▶ [To do]: Type out the entries again, matching each one exactly.

Saved entries:
══════

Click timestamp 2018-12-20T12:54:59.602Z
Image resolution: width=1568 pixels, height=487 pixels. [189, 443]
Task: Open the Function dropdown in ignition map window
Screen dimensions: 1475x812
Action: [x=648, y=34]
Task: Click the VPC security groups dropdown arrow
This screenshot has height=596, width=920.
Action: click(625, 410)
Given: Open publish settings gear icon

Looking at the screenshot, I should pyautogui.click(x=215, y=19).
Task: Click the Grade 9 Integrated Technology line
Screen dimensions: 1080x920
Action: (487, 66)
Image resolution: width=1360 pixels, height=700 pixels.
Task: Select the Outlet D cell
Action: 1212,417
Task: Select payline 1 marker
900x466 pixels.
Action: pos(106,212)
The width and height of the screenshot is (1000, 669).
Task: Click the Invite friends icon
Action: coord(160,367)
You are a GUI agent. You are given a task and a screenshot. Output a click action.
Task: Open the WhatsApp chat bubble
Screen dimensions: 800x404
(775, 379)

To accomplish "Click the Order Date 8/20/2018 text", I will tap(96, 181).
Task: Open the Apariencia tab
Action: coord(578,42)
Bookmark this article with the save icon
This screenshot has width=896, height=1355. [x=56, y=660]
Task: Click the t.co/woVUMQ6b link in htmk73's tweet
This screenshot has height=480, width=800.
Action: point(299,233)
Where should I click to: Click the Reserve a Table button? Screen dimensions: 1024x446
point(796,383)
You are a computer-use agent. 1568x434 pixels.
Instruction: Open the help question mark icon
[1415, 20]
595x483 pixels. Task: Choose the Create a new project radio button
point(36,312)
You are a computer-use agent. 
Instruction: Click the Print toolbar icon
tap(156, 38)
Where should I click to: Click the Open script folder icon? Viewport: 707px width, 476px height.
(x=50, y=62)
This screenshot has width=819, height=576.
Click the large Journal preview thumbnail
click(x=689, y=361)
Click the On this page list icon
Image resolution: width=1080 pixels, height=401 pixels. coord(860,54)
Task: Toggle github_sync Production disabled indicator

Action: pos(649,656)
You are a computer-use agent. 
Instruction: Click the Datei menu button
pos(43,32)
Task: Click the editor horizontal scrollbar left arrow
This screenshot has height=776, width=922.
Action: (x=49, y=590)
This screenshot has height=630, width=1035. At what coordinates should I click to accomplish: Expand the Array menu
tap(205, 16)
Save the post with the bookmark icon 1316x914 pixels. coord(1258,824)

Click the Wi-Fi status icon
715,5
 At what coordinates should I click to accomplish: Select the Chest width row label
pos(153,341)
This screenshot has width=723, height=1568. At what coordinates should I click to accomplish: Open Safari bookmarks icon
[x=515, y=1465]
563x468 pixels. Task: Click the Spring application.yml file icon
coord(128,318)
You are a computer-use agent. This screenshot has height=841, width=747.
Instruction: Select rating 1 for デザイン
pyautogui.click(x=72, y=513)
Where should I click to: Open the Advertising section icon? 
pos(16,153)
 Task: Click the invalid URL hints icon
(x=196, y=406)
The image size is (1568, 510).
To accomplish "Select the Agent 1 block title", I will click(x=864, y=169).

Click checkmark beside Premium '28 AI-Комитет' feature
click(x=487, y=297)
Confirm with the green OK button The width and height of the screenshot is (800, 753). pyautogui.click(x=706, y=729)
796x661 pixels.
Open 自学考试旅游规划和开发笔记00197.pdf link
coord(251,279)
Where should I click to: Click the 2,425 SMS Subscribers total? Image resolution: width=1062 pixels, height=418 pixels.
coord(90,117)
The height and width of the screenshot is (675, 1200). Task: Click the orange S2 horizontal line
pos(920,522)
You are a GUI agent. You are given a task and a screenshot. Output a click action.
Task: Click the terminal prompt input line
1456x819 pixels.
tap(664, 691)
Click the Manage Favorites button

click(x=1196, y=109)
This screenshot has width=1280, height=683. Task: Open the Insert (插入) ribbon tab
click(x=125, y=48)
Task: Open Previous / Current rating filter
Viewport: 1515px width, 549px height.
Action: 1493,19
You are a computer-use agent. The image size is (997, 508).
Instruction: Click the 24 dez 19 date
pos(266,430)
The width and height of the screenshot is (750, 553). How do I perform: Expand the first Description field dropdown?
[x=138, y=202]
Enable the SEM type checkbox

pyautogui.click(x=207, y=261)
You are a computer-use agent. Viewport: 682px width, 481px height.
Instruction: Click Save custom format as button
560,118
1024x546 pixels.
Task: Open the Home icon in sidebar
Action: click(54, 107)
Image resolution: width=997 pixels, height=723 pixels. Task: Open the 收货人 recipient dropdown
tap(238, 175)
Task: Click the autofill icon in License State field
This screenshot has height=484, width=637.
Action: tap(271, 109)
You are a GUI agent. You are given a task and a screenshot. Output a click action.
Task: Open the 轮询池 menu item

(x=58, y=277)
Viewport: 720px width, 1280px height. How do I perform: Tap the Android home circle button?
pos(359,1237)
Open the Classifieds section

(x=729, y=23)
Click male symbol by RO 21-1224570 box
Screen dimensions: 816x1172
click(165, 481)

══════

▶ [Answer below]:
Click timestamp 2018-12-20T12:54:59.602Z
Image resolution: width=1568 pixels, height=487 pixels. [189, 443]
Task: Open the Function dropdown in ignition map window
Screen dimensions: 1475x812
Action: [x=648, y=34]
Task: Click the VPC security groups dropdown arrow
This screenshot has height=596, width=920.
Action: click(625, 410)
Given: Open publish settings gear icon

Looking at the screenshot, I should pyautogui.click(x=215, y=19).
Task: Click the Grade 9 Integrated Technology line
Screen dimensions: 1080x920
Action: (487, 66)
Image resolution: width=1360 pixels, height=700 pixels.
Task: Select the Outlet D cell
Action: 1212,417
Task: Select payline 1 marker
900x466 pixels.
Action: pos(106,212)
The width and height of the screenshot is (1000, 669).
Task: Click the Invite friends icon
Action: coord(160,367)
You are a GUI agent. You are given a task and a screenshot. Output a click action.
Task: Open the WhatsApp chat bubble
Screen dimensions: 800x404
(775, 379)

To accomplish "Click the Order Date 8/20/2018 text", I will tap(96, 181).
Task: Open the Apariencia tab
Action: coord(578,42)
Bookmark this article with the save icon
This screenshot has width=896, height=1355. [x=56, y=660]
Task: Click the t.co/woVUMQ6b link in htmk73's tweet
This screenshot has height=480, width=800.
Action: point(299,233)
Where should I click to: Click the Reserve a Table button? Screen dimensions: 1024x446
point(796,383)
You are a computer-use agent. 1568x434 pixels.
Instruction: Open the help question mark icon
[1415, 20]
595x483 pixels. Task: Choose the Create a new project radio button
point(36,312)
You are a computer-use agent. 
Instruction: Click the Print toolbar icon
tap(156, 38)
Where should I click to: Click the Open script folder icon? Viewport: 707px width, 476px height.
(x=50, y=62)
This screenshot has width=819, height=576.
Click the large Journal preview thumbnail
click(x=689, y=361)
Click the On this page list icon
Image resolution: width=1080 pixels, height=401 pixels. coord(860,54)
Task: Toggle github_sync Production disabled indicator

Action: pos(649,656)
You are a computer-use agent. 
Instruction: Click the Datei menu button
pos(43,32)
Task: Click the editor horizontal scrollbar left arrow
This screenshot has height=776, width=922.
Action: (x=49, y=590)
This screenshot has height=630, width=1035. At what coordinates should I click to accomplish: Expand the Array menu
tap(205, 16)
Save the post with the bookmark icon 1316x914 pixels. coord(1258,824)

Click the Wi-Fi status icon
715,5
 At what coordinates should I click to accomplish: Select the Chest width row label
pos(153,341)
This screenshot has width=723, height=1568. At what coordinates should I click to accomplish: Open Safari bookmarks icon
[x=515, y=1465]
563x468 pixels. Task: Click the Spring application.yml file icon
coord(128,318)
You are a computer-use agent. This screenshot has height=841, width=747.
Instruction: Select rating 1 for デザイン
pyautogui.click(x=72, y=513)
Where should I click to: Open the Advertising section icon? 
pos(16,153)
 Task: Click the invalid URL hints icon
(x=196, y=406)
The image size is (1568, 510).
To accomplish "Select the Agent 1 block title", I will click(x=864, y=169).

Click checkmark beside Premium '28 AI-Комитет' feature
click(x=487, y=297)
Confirm with the green OK button The width and height of the screenshot is (800, 753). pyautogui.click(x=706, y=729)
796x661 pixels.
Open 自学考试旅游规划和开发笔记00197.pdf link
coord(251,279)
Where should I click to: Click the 2,425 SMS Subscribers total? Image resolution: width=1062 pixels, height=418 pixels.
coord(90,117)
The height and width of the screenshot is (675, 1200). Task: Click the orange S2 horizontal line
pos(920,522)
You are a GUI agent. You are given a task and a screenshot. Output a click action.
Task: Click the terminal prompt input line
1456x819 pixels.
tap(664, 691)
Click the Manage Favorites button

click(x=1196, y=109)
This screenshot has width=1280, height=683. Task: Open the Insert (插入) ribbon tab
click(x=125, y=48)
Task: Open Previous / Current rating filter
Viewport: 1515px width, 549px height.
Action: 1493,19
You are a computer-use agent. The image size is (997, 508).
Instruction: Click the 24 dez 19 date
pos(266,430)
The width and height of the screenshot is (750, 553). How do I perform: Expand the first Description field dropdown?
[x=138, y=202]
Enable the SEM type checkbox

pyautogui.click(x=207, y=261)
You are a computer-use agent. Viewport: 682px width, 481px height.
Instruction: Click Save custom format as button
560,118
1024x546 pixels.
Task: Open the Home icon in sidebar
Action: click(54, 107)
Image resolution: width=997 pixels, height=723 pixels. Task: Open the 收货人 recipient dropdown
tap(238, 175)
Task: Click the autofill icon in License State field
This screenshot has height=484, width=637.
Action: tap(271, 109)
You are a GUI agent. You are given a task and a screenshot. Output a click action.
Task: Open the 轮询池 menu item

(x=58, y=277)
Viewport: 720px width, 1280px height. How do I perform: Tap the Android home circle button?
pos(359,1237)
Open the Classifieds section

(x=729, y=23)
Click male symbol by RO 21-1224570 box
Screen dimensions: 816x1172
click(165, 481)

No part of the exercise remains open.